GUADALUPE NETTEL SOBRE RICARDO PIGLIA: LA EXTINCIÓN DE UNA ESPECIE.

1968. Jovencísimos, Ricardo Piglia y León Rozitchner en el Congreso Cultural de La Habana.

1968. Jovencísimos, Ricardo Piglia y León Rozitchner en el Congreso Cultural de La Habana.

CLARIN REVISTA Ñ. Conocí a Ricardo Piglia en Barcelona, en el bar Belvedere, donde me había dado cita Enrique Vila-Matas, y donde sin que yo lo supiera había quedado con él una hora más tarde. Yo lo había descubierto a mis dieciocho años, gracias a Juan Villoro, quien nos leyó en su taller las “Tesis sobre el cuento”. Desde ese momento, mi manera de escribir, aun en estado larvario, quedó marcada para siempre. “Una historia visible esconde una secreta. La segunda se narra de forma elíptica y fragmentaria”, decía Piglia. “Esa historia secreta se cuenta con lo no dicho, con lo sobrentendido, con la alusión”. También había leído los relatos incluidos en Nombre falso, donde está publicado el fascinante “Prisión perpetua”. Es muy extraño conocer a un escritor que ha influenciado nuestra vida. Se crea una atmósfera incómoda en la que uno duda entre exteriorizar agradecimiento y salvar la dinámica relajada e informal del momento. Casi de inmediato Piglia empezó a envolvernos con su conversación, un arte en el que era experto. El gin-tonic que pedí me otorgó la lucidez suficiente para comprender que de cada lado de la mesa tenía un ejemplar de una especie rarísima, que se alimenta de literatura, transforma cada experiencia en literatura, piensa y sueña con literatura, y ve el mundo como un enorme libro por descifrar. Dos exiliados permanentes en el país de las letras, los únicos que he tenido la suerte de conocer. Uno hablaba como catalán, el otro como argentino. Aunque deseaba quedarme el resto de la tarde, imaginé que tendrían cosas que conversar a solas, y me alejé sintiéndome insólitamente afortunada. Nunca más volví a verlos juntos.
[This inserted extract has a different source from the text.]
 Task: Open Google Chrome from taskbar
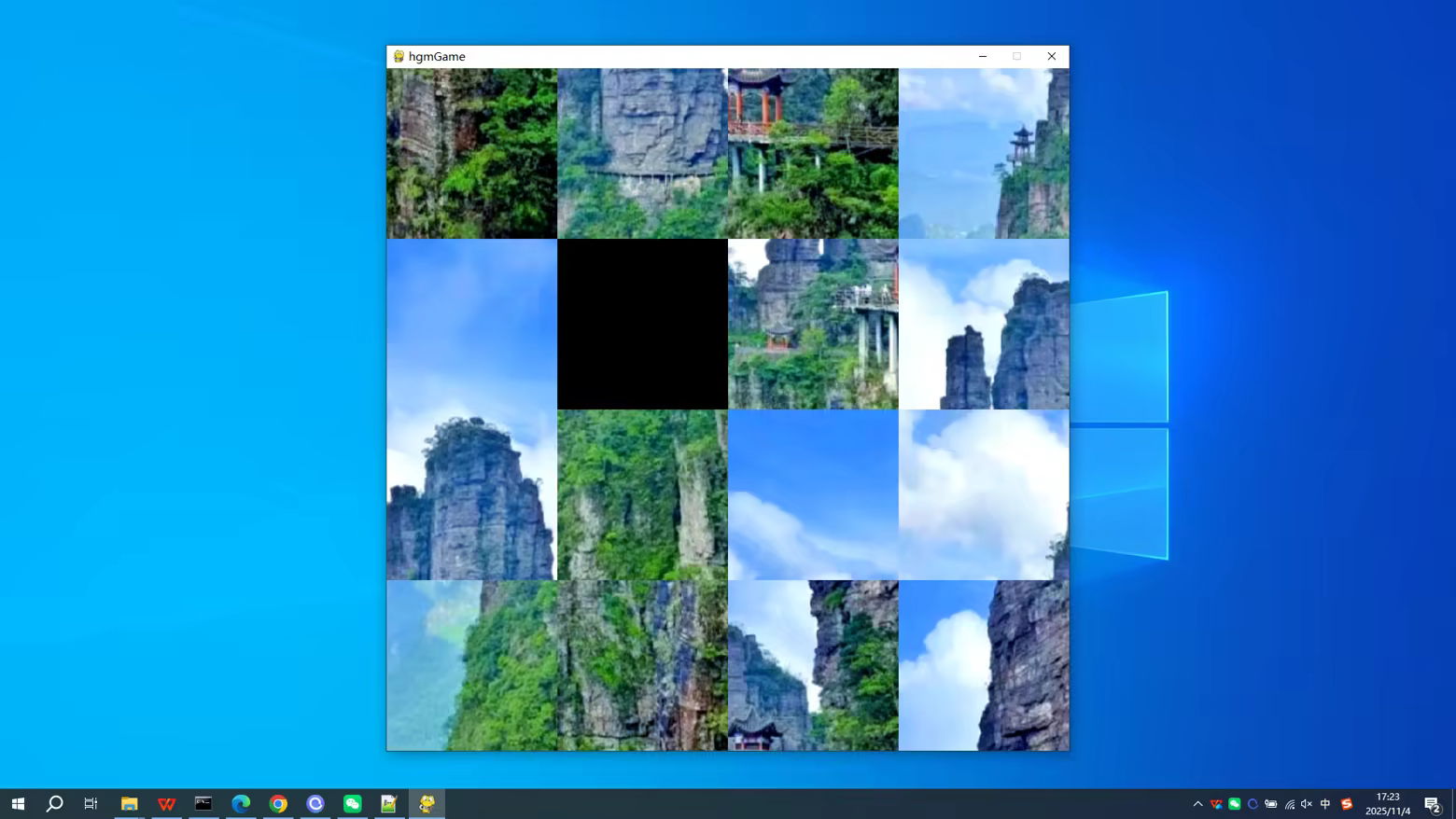(x=278, y=803)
Al despedirse, Piglia me había sugerido contactarlo si alguna vez pasaba por Buenos Aires y le tomé la palabra. Me recibió en una salita casi a la entrada de su casa. Habría deseado ver su estudio y su biblioteca, pero una vez más la timidez me impidió pedírselo. Recuerdo que en esa conversación salió Princeton, nuestra fobia común a la escritura académica, la figura del doble y los heterónimos. También hablamos del OuLiPo. A Piglia le interesaba mucho Perec, más que el procedimiento de la traba, le gustaba que tanto él como otros escritores del grupo (entre ellos Calvino, Benabou o Queneau), abordaran en sus novelas los problemas que plantea la narración, es decir, la escritura misma como tema del relato. “Tienes mucho en común con Perec, recuerdo que le dije, además del peinado”. El me miró con sospecha, y terminó riéndose del chiste.

Nos seguimos escribiendo esporádicamente. Me recomendaba libros y autores que siempre me interesaron. Si leí a Saer y a Levrero fue por sugerencia suya, si entendí mejor a Kafka y a Borges fue gracias a sus ensayos. Nunca pude expresarle abiertamente mi admiración. Esa fue la historia soterrada, pero estoy convencida de que, para un lector como él, las pistas que sembré a lo largo del tiempo fueron más que suficientes. Lo que probablemente nunca imaginó es la tristeza que iba a sentir el día en que el miembro americano de su reducidísima especie dejara para siempre este planeta.